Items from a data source
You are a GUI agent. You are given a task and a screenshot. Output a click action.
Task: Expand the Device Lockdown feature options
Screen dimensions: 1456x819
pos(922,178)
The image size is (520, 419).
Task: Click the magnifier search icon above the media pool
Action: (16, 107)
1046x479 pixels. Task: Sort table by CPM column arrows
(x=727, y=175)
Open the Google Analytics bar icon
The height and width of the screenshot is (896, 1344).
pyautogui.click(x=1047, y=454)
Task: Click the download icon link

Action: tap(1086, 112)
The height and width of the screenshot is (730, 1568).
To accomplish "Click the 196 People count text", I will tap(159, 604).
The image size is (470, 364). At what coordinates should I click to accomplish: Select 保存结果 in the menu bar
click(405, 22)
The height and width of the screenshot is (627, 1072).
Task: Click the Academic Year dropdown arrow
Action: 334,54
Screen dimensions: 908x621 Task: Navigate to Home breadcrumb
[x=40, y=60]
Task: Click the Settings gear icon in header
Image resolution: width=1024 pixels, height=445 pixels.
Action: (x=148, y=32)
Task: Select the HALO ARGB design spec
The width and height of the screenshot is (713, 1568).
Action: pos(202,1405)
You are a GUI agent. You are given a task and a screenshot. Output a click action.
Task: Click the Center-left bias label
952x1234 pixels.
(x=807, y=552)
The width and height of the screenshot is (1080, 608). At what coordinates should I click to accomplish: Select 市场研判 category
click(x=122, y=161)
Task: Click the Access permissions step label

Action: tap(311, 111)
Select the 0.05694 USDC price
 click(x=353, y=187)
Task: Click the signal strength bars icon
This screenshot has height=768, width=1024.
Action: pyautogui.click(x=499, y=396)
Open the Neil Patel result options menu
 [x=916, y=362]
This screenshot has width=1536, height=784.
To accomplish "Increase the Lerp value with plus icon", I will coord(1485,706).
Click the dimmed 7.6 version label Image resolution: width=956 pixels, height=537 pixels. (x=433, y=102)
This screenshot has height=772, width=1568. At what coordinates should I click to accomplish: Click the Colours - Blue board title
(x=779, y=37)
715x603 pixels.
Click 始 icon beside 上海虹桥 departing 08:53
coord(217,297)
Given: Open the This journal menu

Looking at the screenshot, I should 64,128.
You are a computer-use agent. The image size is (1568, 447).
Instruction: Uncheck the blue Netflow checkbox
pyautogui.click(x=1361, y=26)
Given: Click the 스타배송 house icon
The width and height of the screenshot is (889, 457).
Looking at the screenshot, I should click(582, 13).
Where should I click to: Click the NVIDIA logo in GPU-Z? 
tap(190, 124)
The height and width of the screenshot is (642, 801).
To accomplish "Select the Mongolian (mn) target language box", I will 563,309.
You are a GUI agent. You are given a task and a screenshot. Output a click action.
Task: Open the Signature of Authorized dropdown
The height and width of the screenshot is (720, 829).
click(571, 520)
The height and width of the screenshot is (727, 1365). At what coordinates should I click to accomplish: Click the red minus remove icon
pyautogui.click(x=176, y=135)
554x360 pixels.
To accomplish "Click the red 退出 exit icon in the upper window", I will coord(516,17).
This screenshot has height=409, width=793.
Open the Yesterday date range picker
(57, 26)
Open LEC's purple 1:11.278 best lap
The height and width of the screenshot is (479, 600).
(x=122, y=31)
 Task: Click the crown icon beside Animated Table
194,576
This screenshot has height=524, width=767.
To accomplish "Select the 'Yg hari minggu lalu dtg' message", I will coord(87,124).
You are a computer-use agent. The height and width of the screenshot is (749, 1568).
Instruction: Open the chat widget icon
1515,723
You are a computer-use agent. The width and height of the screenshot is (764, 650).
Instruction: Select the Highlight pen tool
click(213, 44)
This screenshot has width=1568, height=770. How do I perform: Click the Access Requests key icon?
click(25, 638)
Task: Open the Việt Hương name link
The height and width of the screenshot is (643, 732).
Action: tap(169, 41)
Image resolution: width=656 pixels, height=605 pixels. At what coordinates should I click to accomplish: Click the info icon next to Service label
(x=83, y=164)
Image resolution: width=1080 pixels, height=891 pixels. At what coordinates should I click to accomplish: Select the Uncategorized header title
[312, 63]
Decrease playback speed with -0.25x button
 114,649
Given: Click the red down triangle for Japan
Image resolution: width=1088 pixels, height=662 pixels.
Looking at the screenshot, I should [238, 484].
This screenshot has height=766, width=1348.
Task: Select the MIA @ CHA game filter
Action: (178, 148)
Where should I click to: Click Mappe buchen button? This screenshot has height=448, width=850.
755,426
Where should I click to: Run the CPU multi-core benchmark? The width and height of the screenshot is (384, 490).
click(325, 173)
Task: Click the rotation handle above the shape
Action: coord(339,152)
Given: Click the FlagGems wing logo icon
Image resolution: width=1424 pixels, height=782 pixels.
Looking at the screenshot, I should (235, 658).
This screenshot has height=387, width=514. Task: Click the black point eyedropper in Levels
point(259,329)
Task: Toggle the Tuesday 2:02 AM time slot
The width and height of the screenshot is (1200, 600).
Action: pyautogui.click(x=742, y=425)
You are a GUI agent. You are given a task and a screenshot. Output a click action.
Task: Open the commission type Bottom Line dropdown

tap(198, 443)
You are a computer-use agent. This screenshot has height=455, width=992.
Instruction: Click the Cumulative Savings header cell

Task directions:
All entries above need to be copied verbatim.

Worked solution:
You are a GUI agent. You are given a task and a screenshot. Output a click action.
Task: Expand the Device Lockdown feature options
Screen dimensions: 1456x819
pos(922,178)
The image size is (520, 419).
Task: Click the magnifier search icon above the media pool
Action: (16, 107)
1046x479 pixels. Task: Sort table by CPM column arrows
(x=727, y=175)
Open the Google Analytics bar icon
The height and width of the screenshot is (896, 1344).
pyautogui.click(x=1047, y=454)
Task: Click the download icon link

Action: tap(1086, 112)
The height and width of the screenshot is (730, 1568).
To accomplish "Click the 196 People count text", I will tap(159, 604).
The image size is (470, 364). At what coordinates should I click to accomplish: Select 保存结果 in the menu bar
click(405, 22)
The height and width of the screenshot is (627, 1072).
Task: Click the Academic Year dropdown arrow
Action: 334,54
Screen dimensions: 908x621 Task: Navigate to Home breadcrumb
[x=40, y=60]
Task: Click the Settings gear icon in header
Image resolution: width=1024 pixels, height=445 pixels.
Action: (x=148, y=32)
Task: Select the HALO ARGB design spec
The width and height of the screenshot is (713, 1568).
Action: pos(202,1405)
You are a GUI agent. You are given a task and a screenshot. Output a click action.
Task: Click the Center-left bias label
952x1234 pixels.
(x=807, y=552)
The width and height of the screenshot is (1080, 608). At what coordinates should I click to accomplish: Select 市场研判 category
click(x=122, y=161)
Task: Click the Access permissions step label

Action: tap(311, 111)
Select the 0.05694 USDC price
 click(x=353, y=187)
Task: Click the signal strength bars icon
This screenshot has height=768, width=1024.
Action: pyautogui.click(x=499, y=396)
Open the Neil Patel result options menu
 [x=916, y=362]
This screenshot has width=1536, height=784.
To accomplish "Increase the Lerp value with plus icon", I will coord(1485,706).
Click the dimmed 7.6 version label Image resolution: width=956 pixels, height=537 pixels. (x=433, y=102)
This screenshot has height=772, width=1568. At what coordinates should I click to accomplish: Click the Colours - Blue board title
(x=779, y=37)
715x603 pixels.
Click 始 icon beside 上海虹桥 departing 08:53
coord(217,297)
Given: Open the This journal menu

Looking at the screenshot, I should 64,128.
You are a computer-use agent. The image size is (1568, 447).
Instruction: Uncheck the blue Netflow checkbox
pyautogui.click(x=1361, y=26)
Given: Click the 스타배송 house icon
The width and height of the screenshot is (889, 457).
Looking at the screenshot, I should click(582, 13).
Where should I click to: Click the NVIDIA logo in GPU-Z? 
tap(190, 124)
The height and width of the screenshot is (642, 801).
To accomplish "Select the Mongolian (mn) target language box", I will 563,309.
You are a GUI agent. You are given a task and a screenshot. Output a click action.
Task: Open the Signature of Authorized dropdown
The height and width of the screenshot is (720, 829).
click(571, 520)
The height and width of the screenshot is (727, 1365). At what coordinates should I click to accomplish: Click the red minus remove icon
pyautogui.click(x=176, y=135)
554x360 pixels.
To accomplish "Click the red 退出 exit icon in the upper window", I will coord(516,17).
This screenshot has height=409, width=793.
Open the Yesterday date range picker
(57, 26)
Open LEC's purple 1:11.278 best lap
The height and width of the screenshot is (479, 600).
(x=122, y=31)
 Task: Click the crown icon beside Animated Table
194,576
This screenshot has height=524, width=767.
To accomplish "Select the 'Yg hari minggu lalu dtg' message", I will coord(87,124).
You are a computer-use agent. The height and width of the screenshot is (749, 1568).
Instruction: Open the chat widget icon
1515,723
You are a computer-use agent. The width and height of the screenshot is (764, 650).
Instruction: Select the Highlight pen tool
click(213, 44)
This screenshot has width=1568, height=770. How do I perform: Click the Access Requests key icon?
click(25, 638)
Task: Open the Việt Hương name link
The height and width of the screenshot is (643, 732).
Action: tap(169, 41)
Image resolution: width=656 pixels, height=605 pixels. At what coordinates should I click to accomplish: Click the info icon next to Service label
(x=83, y=164)
Image resolution: width=1080 pixels, height=891 pixels. At what coordinates should I click to accomplish: Select the Uncategorized header title
[312, 63]
Decrease playback speed with -0.25x button
 114,649
Given: Click the red down triangle for Japan
Image resolution: width=1088 pixels, height=662 pixels.
Looking at the screenshot, I should [238, 484].
This screenshot has height=766, width=1348.
Task: Select the MIA @ CHA game filter
Action: (178, 148)
Where should I click to: Click Mappe buchen button? This screenshot has height=448, width=850.
755,426
Where should I click to: Run the CPU multi-core benchmark? The width and height of the screenshot is (384, 490).
click(325, 173)
Task: Click the rotation handle above the shape
Action: coord(339,152)
Given: Click the FlagGems wing logo icon
Image resolution: width=1424 pixels, height=782 pixels.
Looking at the screenshot, I should (235, 658).
This screenshot has height=387, width=514. Task: Click the black point eyedropper in Levels
point(259,329)
Task: Toggle the Tuesday 2:02 AM time slot
The width and height of the screenshot is (1200, 600).
Action: pyautogui.click(x=742, y=425)
You are a GUI agent. You are given a task and a screenshot. Output a click action.
Task: Open the commission type Bottom Line dropdown

tap(198, 443)
You are a computer-use agent. This screenshot has height=455, width=992.
Instruction: Click the Cumulative Savings header cell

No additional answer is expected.